--- PROBLEM A ---
Check these three statements against the PrismaDV page and answer yes or no for each, quoting the words from the page that decide it. (i) ICDBench contains 63 test cases. (ii) EIDBench covers 10 datasets. (iii) SIFTA relies on manual selection of few-shot examples.

--- SOURCE EXCERPT ---
↓

PrismaDV

Task-Aware Data Validation using Language Models

PrismaDV is a framework that leverages Language Models to generate data validation unit tests based on downstream tasks, ensuring that data quality checks are tailored to prevent failures in specific tasks.

Architecture

PrismaDV analyzes downstream task code and sample data to automatically generate validation constraints.

SIFTA (Self-Improving Few-shot Task Adaptation) is our prompt optimization approach that adapts PrismaDV to specific datasets, achieving higher accuracy on new data batches through automated few-shot example selection and refinement.

Benchmarks

Performance is evaluated using two comprehensive benchmarks for task-aware data validation:

ICDBench - Individual Constraint Discovery (63 test cases)
EIDBench - End-to-End Error Impact Detection (5 datasets, 60 tasks)

See the complete benchmarks overview for detailed comparison and documentation.

↑

--- DATA FOR THIS TASK ---
↓

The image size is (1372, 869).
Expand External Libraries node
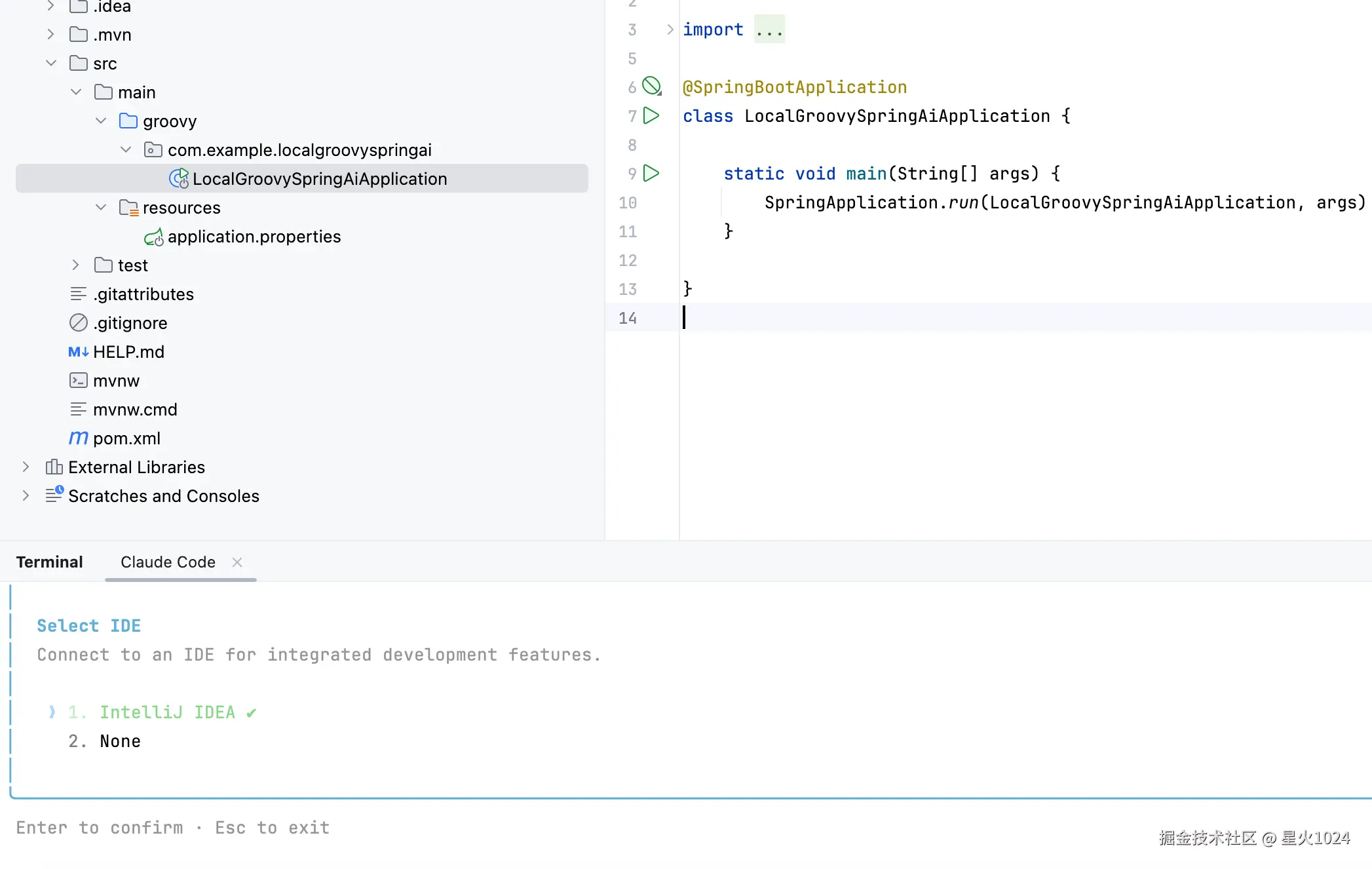(26, 467)
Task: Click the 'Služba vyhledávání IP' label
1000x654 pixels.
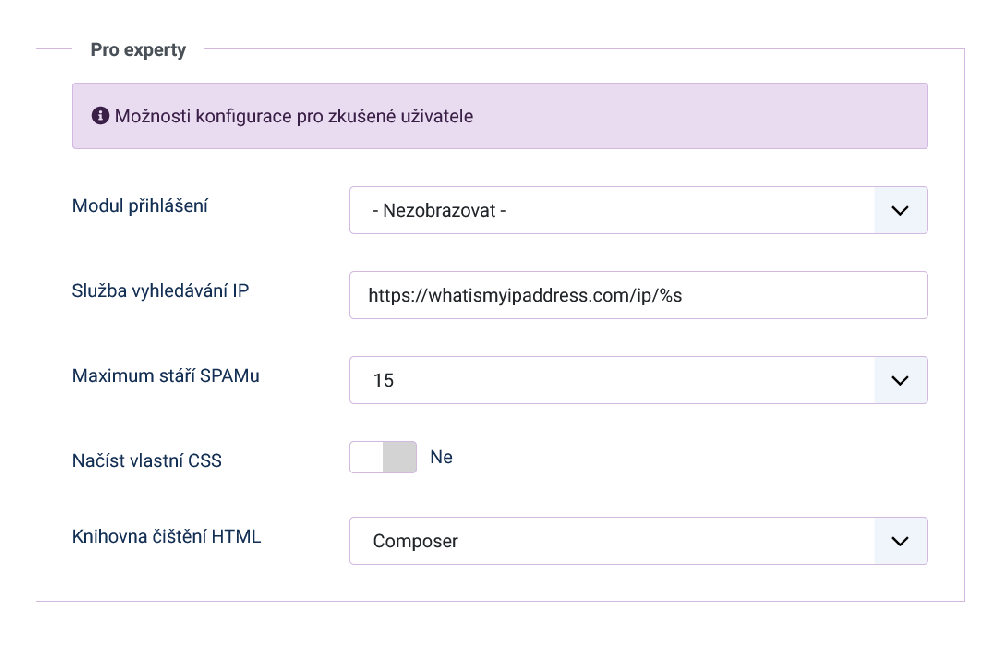Action: tap(160, 291)
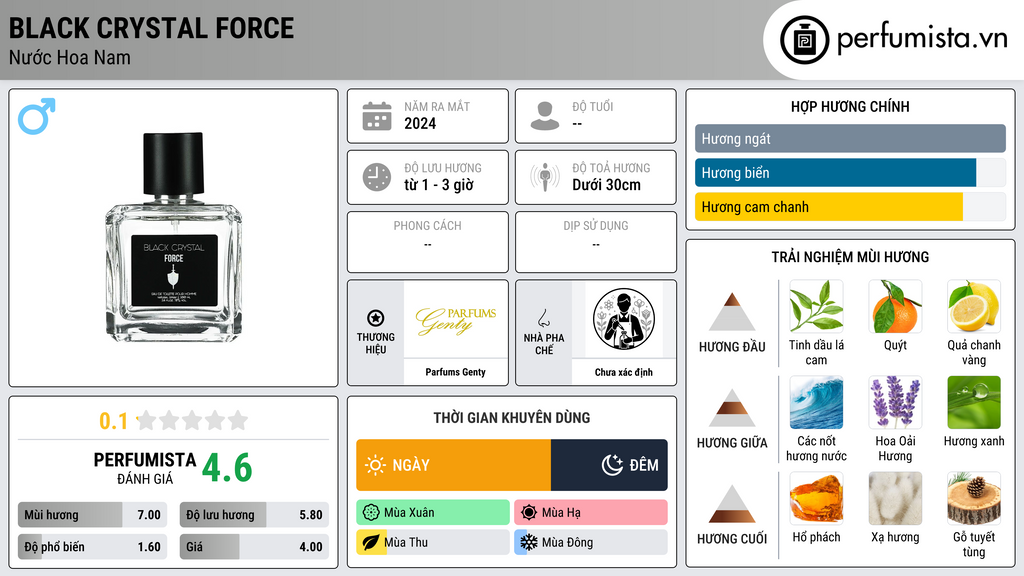Click the Black Crystal Force bottle photo
The image size is (1024, 576).
(174, 237)
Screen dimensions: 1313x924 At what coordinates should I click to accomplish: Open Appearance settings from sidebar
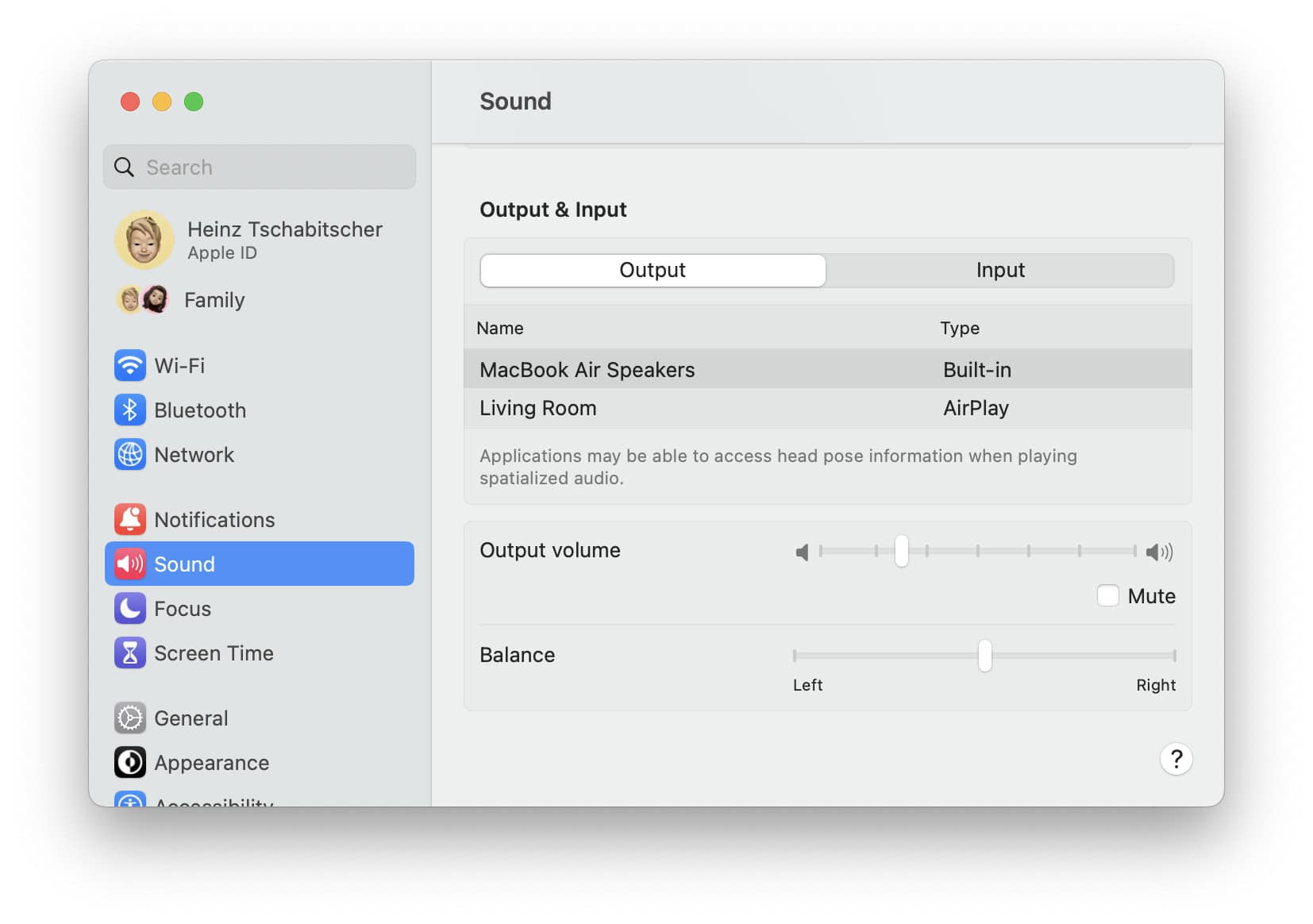click(130, 762)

↑

--- PROBLEM B ---
Write out all the records above again, switching "Screen dimensions" to "Display size" and changing nothing else. Leave out the pictures.

--- EXERCISE ANSWER A ---
(i) Yes: "ICDBench - Individual Constraint Discovery (63 test cases)"
(ii) No: "EIDBench - End-to-End Error Impact Detection (5 datasets, 60 tasks)"
(iii) No: "through automated few-shot example selection and refinement"

--- EXERCISE ANSWER B ---
The image size is (1372, 869).
Expand External Libraries node
(26, 467)
Task: Click the 'Služba vyhledávání IP' label
1000x654 pixels.
Action: tap(160, 291)
Click the Black Crystal Force bottle photo
The image size is (1024, 576).
(174, 237)
Display size: 1313x924 At what coordinates should I click to accomplish: Open Appearance settings from sidebar
click(130, 762)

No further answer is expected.